Adapter framework at a glance¶
Sample ───► InputAdapter.prepare ───► PreparedInput(payload, context)
│
▼
model(payload)
│
▼
Sample, context, model_output ───► OutputAdapter.finalize ───► Prediction
A BenchmarkableModel
composes three things: an input adapter, a model callable (anything
that responds to (payload) or (**payload)), and an output
adapter. All three together satisfy the
BenchmarkModel ABC that the
runner consumes.
Three fast paths¶
Works with any checkpoint loadable via
transformers.AutoModelForDepthEstimation. The shipped
HFDepthInputAdapter /
HFDepthOutputAdapter
pair handles preprocessing, postprocessing, and resize-back-to-GT.
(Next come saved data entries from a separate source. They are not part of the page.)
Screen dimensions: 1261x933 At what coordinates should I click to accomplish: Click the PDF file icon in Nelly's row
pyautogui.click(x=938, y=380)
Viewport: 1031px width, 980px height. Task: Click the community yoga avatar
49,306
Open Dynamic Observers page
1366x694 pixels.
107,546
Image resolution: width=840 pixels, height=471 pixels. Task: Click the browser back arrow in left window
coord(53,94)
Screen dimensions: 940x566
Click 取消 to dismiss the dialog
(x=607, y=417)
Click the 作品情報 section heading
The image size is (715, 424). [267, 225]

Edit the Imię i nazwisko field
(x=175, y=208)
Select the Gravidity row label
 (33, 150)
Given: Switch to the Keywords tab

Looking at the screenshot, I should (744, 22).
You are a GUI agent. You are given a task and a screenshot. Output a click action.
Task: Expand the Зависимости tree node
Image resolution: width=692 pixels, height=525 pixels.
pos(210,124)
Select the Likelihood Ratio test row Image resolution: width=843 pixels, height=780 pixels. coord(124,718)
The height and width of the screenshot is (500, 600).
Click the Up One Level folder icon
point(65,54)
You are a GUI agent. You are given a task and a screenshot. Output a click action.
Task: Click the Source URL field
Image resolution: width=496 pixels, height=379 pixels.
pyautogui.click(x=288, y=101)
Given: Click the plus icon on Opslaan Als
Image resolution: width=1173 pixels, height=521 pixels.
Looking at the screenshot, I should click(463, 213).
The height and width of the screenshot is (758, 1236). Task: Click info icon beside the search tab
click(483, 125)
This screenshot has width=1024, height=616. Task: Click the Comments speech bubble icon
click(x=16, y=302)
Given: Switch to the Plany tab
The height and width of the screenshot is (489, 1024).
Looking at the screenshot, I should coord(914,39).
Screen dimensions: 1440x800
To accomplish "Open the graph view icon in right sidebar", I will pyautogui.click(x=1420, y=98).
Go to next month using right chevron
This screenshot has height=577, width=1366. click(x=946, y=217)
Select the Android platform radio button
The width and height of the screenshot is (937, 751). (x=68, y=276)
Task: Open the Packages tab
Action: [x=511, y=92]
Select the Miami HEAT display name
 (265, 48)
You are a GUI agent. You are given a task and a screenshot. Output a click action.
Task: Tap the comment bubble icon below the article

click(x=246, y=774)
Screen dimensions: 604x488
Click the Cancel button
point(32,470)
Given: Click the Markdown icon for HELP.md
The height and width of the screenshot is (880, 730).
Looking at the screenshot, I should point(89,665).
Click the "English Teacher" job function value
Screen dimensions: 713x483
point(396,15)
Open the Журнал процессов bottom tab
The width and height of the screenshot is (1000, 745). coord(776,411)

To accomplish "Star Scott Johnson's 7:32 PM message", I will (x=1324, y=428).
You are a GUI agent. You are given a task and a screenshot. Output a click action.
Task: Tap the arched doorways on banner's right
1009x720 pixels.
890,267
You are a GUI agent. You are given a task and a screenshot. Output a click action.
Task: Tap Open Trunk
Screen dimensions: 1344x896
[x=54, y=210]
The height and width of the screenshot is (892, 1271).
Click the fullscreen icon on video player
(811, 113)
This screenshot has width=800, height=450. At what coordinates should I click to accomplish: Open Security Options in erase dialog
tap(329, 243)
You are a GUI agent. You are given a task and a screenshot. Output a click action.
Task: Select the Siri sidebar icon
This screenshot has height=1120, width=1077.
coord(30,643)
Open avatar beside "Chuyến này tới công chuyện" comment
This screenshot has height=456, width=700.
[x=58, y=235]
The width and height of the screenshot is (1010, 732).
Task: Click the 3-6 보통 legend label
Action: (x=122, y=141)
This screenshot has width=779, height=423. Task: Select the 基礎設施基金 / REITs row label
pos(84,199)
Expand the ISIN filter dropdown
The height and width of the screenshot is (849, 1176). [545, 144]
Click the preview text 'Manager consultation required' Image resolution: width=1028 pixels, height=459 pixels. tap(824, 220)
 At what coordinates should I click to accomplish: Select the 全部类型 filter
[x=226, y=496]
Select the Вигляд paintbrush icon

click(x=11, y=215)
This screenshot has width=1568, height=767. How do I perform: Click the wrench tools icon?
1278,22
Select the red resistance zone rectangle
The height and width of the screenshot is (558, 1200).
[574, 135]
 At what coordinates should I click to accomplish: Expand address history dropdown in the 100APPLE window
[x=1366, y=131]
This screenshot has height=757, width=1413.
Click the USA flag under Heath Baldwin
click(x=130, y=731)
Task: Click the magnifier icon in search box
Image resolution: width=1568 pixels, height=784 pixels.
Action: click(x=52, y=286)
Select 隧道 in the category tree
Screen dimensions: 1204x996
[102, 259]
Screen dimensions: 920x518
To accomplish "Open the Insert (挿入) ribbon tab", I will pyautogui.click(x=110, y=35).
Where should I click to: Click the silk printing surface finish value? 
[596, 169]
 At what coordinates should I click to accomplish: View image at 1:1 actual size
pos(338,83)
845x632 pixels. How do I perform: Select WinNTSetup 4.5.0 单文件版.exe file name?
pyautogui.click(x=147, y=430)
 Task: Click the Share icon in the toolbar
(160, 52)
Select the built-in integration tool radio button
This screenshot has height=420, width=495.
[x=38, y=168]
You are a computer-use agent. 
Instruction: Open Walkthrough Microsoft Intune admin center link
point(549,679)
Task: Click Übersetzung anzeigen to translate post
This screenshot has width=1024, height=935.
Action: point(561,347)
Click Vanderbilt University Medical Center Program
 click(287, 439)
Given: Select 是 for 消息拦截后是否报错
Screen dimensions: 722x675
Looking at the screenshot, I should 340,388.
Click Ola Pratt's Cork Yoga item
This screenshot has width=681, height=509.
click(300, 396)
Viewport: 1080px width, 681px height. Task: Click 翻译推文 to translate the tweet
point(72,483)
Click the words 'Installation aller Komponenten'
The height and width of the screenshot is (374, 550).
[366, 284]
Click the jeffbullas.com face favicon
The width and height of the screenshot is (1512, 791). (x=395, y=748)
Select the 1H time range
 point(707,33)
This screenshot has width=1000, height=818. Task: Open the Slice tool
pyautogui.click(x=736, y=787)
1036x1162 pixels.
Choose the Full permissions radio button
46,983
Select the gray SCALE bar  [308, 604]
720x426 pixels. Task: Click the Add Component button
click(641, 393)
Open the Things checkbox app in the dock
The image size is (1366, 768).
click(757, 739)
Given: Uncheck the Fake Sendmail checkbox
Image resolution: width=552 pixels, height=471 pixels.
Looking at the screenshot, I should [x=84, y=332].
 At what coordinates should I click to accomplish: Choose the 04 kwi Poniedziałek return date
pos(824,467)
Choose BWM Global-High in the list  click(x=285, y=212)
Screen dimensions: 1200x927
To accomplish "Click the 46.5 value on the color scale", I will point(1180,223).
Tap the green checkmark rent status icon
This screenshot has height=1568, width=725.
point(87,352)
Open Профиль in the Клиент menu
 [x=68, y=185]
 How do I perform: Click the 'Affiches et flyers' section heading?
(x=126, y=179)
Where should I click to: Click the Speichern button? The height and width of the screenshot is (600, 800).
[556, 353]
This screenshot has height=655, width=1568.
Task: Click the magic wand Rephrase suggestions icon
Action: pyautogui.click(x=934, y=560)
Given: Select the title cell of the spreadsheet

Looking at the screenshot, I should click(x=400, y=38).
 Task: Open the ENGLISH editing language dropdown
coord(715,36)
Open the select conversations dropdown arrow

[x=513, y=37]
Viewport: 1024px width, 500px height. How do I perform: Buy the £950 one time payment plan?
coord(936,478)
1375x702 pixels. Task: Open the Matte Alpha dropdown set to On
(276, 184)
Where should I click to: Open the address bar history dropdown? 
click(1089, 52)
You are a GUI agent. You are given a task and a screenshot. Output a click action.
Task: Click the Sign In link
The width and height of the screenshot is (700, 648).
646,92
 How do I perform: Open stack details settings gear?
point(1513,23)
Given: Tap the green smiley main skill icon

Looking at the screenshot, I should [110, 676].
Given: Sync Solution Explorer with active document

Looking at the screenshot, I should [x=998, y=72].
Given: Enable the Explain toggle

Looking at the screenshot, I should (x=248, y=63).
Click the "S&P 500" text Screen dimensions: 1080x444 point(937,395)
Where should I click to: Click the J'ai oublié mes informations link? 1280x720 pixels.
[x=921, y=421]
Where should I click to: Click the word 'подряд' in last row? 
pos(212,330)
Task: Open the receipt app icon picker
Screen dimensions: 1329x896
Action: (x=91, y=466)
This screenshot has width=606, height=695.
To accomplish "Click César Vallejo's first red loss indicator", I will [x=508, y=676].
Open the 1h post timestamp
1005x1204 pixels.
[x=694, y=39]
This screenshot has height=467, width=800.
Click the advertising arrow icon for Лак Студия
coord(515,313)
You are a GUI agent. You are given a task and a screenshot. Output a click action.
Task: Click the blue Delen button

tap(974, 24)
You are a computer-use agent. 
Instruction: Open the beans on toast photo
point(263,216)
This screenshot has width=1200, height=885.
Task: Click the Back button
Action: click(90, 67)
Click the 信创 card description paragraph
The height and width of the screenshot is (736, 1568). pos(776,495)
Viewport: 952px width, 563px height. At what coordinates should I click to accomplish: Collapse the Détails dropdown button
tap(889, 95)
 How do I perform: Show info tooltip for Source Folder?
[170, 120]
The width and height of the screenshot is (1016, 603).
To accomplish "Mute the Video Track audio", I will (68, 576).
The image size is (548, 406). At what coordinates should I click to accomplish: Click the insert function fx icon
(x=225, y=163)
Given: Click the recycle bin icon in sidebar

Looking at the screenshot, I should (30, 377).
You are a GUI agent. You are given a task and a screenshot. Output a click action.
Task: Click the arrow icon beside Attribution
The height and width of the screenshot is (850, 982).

The output adapter introspects the processor signature at
setup time so it correctly handles checkpoints with different
post-process kwargs (DA-v2 takes target_sizes only; ZoeDepth
also requires source_sizes; PromptDA takes an optional
prompt_depth).
import numpy as np
import rpx_benchmark as rpx
def my_depth(rgb: np.ndarray) -> np.ndarray:
"""rgb: H x W x 3 uint8 → returns H x W float32 in metres."""
...
return depth_map
bm = rpx.make_numpy_depth_model(my_depth, name="my_numpy_depth")
cfg = rpx.MonocularDepthRunConfig(model=bm, split="hard", device="cpu")
result, report, paths = rpx.run_monocular_depth(cfg)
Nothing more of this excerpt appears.